The father nodded and remained silent. He may have still been far away at sea or struggling with the feeling that he hadn't been at home when they needed him.

“I understand you are absent from home for long periods,” Avraham continued. “Can you explain to me how that works? How long are you away for? How often do you travel?”

“I usually do short routes—Cyprus, Turkey—trips of a few days. Once every few months I do longer runs, like Koper or Trieste. I spend at least a few days at home after each trip, sometimes up to two weeks. Every now and then there's ship maintenance work to do at the port.”

Where's Koper? Avraham wondered to himself. Probably a port city on the Mediterranean or some other sea.

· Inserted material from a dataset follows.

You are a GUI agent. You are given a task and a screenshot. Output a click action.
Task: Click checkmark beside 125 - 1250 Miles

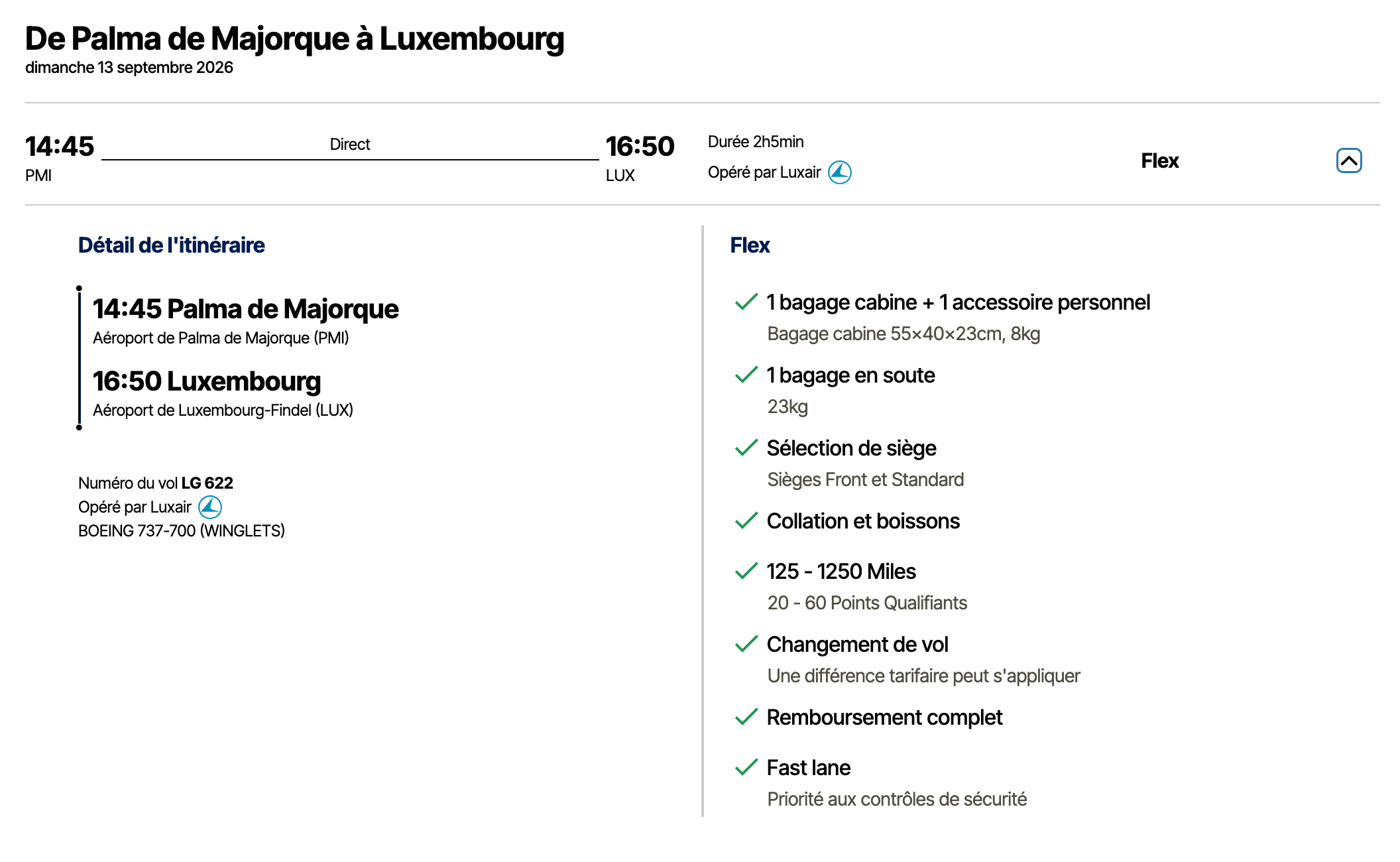coord(746,571)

Every time he came across an unfamiliar detail during an investigation, he felt he was on the right track. He was stepping outside of himself, going beyond his knowledge. And unlike the mother, the father appeared willing to talk, willing to open the door for him—even if, for the moment, it was just a ship's door. When Avraham visited their apartment on Thursday and on Friday, the mother had accompanied him to Ofer's room; she had opened closets and drawers with him, and had sat down beside him on Ofer's bed, and yet he sensed her unwillingness to allow him into their home.

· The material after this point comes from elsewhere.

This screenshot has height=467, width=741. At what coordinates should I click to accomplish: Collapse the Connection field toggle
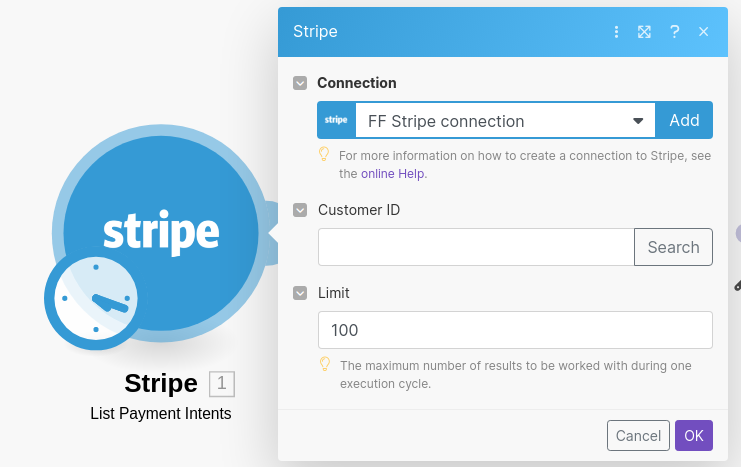click(x=300, y=83)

“What's your job title?” Avraham asked.

“Chief engineering officer.”

“Is that a senior position?”

“Senior? I don't know. It's a position you reach after twenty years on the job.”

“And how did you get into this line of work?”

Rafael Sharabi looked at him in surprise, as if the answer was obvious. “I served in the navy. After my discharge, I did a course in mechanical engineering at the Naval Training Institute in Acre, and went to work for Zim from there.”

“So you're in command of the ship? Are you the captain?” Avraham asked. He was not certain that a ship even had a captain.

“No, the chief engineering officer is responsible only for the mechanical operation of the ship. A captain needs to go through a professional training course. He's responsible for the entire ship, including the logistics of the cargo delivery, the loading and unloading.”

“What type of ships do you work on?”

“Mostly medium-range ships because I don't do the long routes anymore. Small or medium-size feeder ships.”

“What are those?”

“Oh, you asked as if you were familiar with them,” Rafael apologized. “It's a size class of container ships. Not the biggest. Ships that carry between a thousand and three thousand standard-size containers.”